Desórdenes
El insomnio consiste en permanecer despierto mientras la realidad sueña, ronca o se mea en la cama (a veces te sueña, te ronca y se mea sobre ti). Un ojo abierto a las cuatro de la mañana, observando las sombras del techo, es como un grumo insoluble del día en medio del puré de la noche, un coágulo de abajo en el arriba, un cuajo de vida en la muerte, un núcleo de vejez en la infancia, un ramalazo de inteligencia en la estupidez... Imaginemos un trozo de noche atravesando el día.

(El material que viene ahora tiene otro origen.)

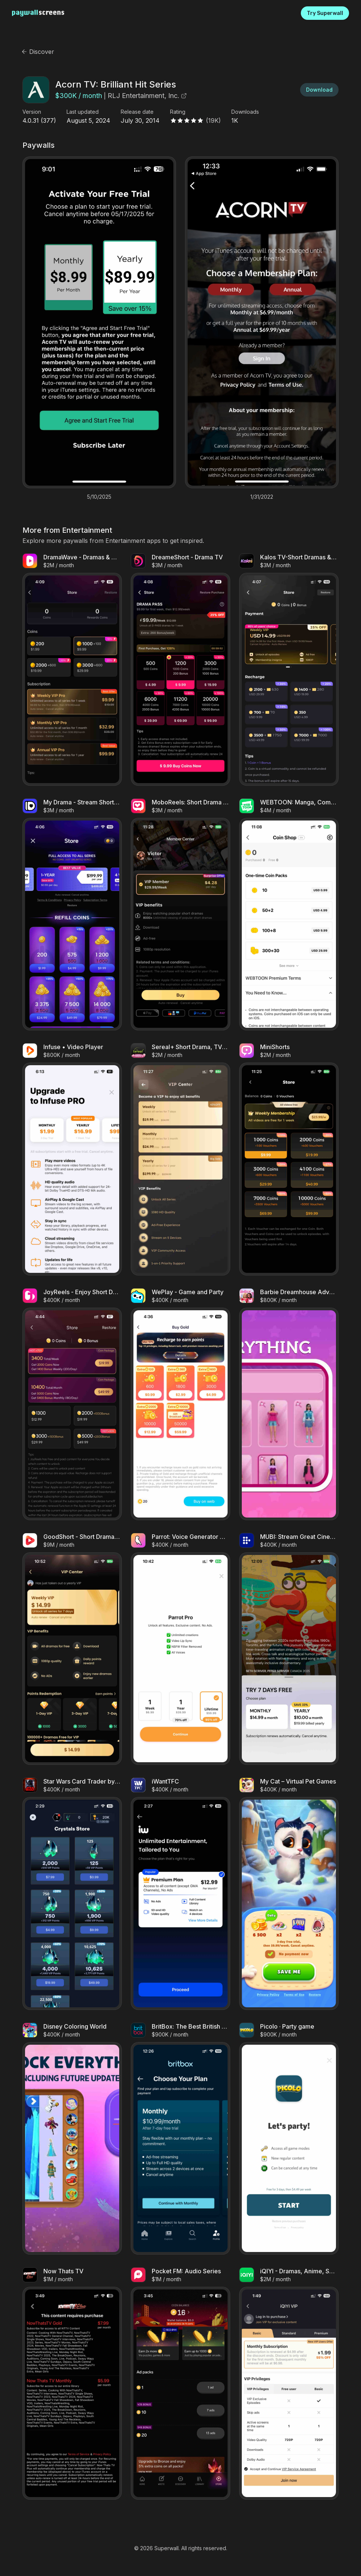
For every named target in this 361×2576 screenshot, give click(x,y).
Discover (37, 51)
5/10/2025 (99, 496)
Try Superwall (325, 13)
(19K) (213, 120)
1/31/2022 (261, 496)
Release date (137, 111)
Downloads (245, 111)
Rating (177, 111)
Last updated (83, 111)
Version (31, 111)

Hace poco, en un autobús de Madrid, a las dos de la tarde, un hombre ecuatoriano de mi edad dormía profundamente en el asiento de enfrente. Dormía y dormía pese al ajetreo circundante, pese a los frenazos, pese al estruendo procedente de la calle. Lo observé hasta que llegamos al final de la línea, donde nos levantamos todos menos él, que tuvo que ser despertado por el conductor.
Esa noche, durante el insomnio de las cuatro de la madrugada, intenté imaginarme a mí mismo durmiendo, de día, en el asiento de un autobús que atravesaba una ciudad extraña, lejana, quizá hostil. Mecido por esta idea, caí al poco en un sueño profundísimo del que me desperté no sé si al cabo de media hora o de tres años. El caso es que no me encontraba en la cama, sino en un autobús de Quito, adonde había viajado por razones de trabajo. Pasado el primer momento de perplejidad, y una vez que logré situarme en el espacio y en el tiempo, intenté averiguar cómo se había producido aquella rara articulación entre esos tres momentos tan distantes: yo en un autobús de Madrid, frente a un ecuatoriano dormido; yo, en la cama de mi dormitorio, insomne, recordando al inmigrante; y, de repente, yo, dormido, en un autobús de Quito. No lo logré, no supe qué había ocurrido. He ahí un grumo de desorden cronológico en medio del orden temporal al que estamos acostumbrados.